Entrou em vigor em 2000 a lei de responsabilidade fiscal (LRF), que caracteriza-se pelo rigor exigido na execução do orçamento público. A lei limita o endividamento dos estados e municípios e os gastos com funcionalismo público. A oposição, inclusive o PT, votaram contra.
FHC criou o Bolsa Escola, e outros programas sociais destinados à população de baixa renda, que atingiu 4 milhões de famílias beneficiadas (programas que mais tarde seriam transformados em um só pelo presidente Luís Inácio Lula da Silva, com o nome Bolsa Família).

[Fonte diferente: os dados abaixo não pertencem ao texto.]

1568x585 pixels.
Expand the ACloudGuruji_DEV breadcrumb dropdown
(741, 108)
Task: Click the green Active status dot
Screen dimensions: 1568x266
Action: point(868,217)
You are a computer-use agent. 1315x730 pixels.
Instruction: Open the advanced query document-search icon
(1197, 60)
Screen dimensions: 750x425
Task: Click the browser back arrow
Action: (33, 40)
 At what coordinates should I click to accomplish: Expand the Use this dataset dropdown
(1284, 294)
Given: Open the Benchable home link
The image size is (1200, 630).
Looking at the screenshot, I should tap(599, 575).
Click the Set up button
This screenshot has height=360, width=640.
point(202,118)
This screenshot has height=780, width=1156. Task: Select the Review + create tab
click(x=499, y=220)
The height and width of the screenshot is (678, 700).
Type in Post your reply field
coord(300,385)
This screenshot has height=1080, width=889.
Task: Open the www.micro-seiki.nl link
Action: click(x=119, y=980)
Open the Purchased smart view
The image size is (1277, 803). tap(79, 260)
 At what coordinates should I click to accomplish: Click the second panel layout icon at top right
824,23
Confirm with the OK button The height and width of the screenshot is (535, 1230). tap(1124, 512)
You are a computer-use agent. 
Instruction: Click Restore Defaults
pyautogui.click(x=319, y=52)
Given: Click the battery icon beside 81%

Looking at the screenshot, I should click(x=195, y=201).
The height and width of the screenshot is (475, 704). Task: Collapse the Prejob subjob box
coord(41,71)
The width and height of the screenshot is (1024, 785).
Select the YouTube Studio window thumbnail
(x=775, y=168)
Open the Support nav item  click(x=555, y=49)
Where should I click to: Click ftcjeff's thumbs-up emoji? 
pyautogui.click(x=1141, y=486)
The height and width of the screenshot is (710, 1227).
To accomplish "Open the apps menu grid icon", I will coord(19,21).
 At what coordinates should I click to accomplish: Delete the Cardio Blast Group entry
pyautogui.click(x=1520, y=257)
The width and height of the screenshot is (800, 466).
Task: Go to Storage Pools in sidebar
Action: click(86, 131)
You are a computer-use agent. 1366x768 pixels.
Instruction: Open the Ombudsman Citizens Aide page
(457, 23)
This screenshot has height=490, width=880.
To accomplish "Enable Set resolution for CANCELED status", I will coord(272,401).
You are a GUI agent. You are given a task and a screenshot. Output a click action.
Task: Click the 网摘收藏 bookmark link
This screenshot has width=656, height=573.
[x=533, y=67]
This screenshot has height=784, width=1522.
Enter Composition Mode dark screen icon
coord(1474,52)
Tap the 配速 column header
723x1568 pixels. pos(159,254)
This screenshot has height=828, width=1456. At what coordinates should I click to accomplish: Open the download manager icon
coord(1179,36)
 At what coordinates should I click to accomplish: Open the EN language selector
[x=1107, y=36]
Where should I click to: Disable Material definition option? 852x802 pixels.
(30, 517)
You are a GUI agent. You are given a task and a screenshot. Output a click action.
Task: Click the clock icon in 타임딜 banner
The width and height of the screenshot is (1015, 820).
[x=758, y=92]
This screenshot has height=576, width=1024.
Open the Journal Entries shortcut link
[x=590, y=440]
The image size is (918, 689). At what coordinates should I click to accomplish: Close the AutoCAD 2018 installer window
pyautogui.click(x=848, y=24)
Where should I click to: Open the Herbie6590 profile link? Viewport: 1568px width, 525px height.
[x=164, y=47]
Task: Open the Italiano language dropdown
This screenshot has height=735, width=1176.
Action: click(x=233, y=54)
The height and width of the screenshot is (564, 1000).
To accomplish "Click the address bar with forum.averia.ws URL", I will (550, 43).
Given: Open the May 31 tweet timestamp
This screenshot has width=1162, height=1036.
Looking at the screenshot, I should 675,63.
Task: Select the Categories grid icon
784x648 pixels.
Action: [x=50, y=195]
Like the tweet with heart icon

Ampliou-se muito, no governo FHC, o investimento privado em educação superior (faculdades e pós-graduação), especialmente pela criação de linhas de crédito para Instituições de Ensino. Houve um salto nos índices de brasileiros cursando nível superior e ensino médio.

Vida pós-presidência
Em 2004, FHC fundou o Instituto Fernando Henrique Cardoso, uma instituição sem fins lucrativos que pretende reunir sua obra e propor discussões sobre o Brasil e a América Latina.
Foi professor at large do Watson Institute for International Studies (Brown University) de 2003 a 2007.
Em 2004, foi eleito um membro da placa consultiva da Universidade do Sul da Califórnia, Centro da Diplomacia Pública.
Em 2005, foi eleito através de uma votação feita pela internet e organizada pela revista britânica Prospect um dos cem maiores intelectuais ainda vivos do mundo. É membro do Clube de Roma. Em 2005 tornou-se Doutor Honoris Causa pela Universidade de Montreal.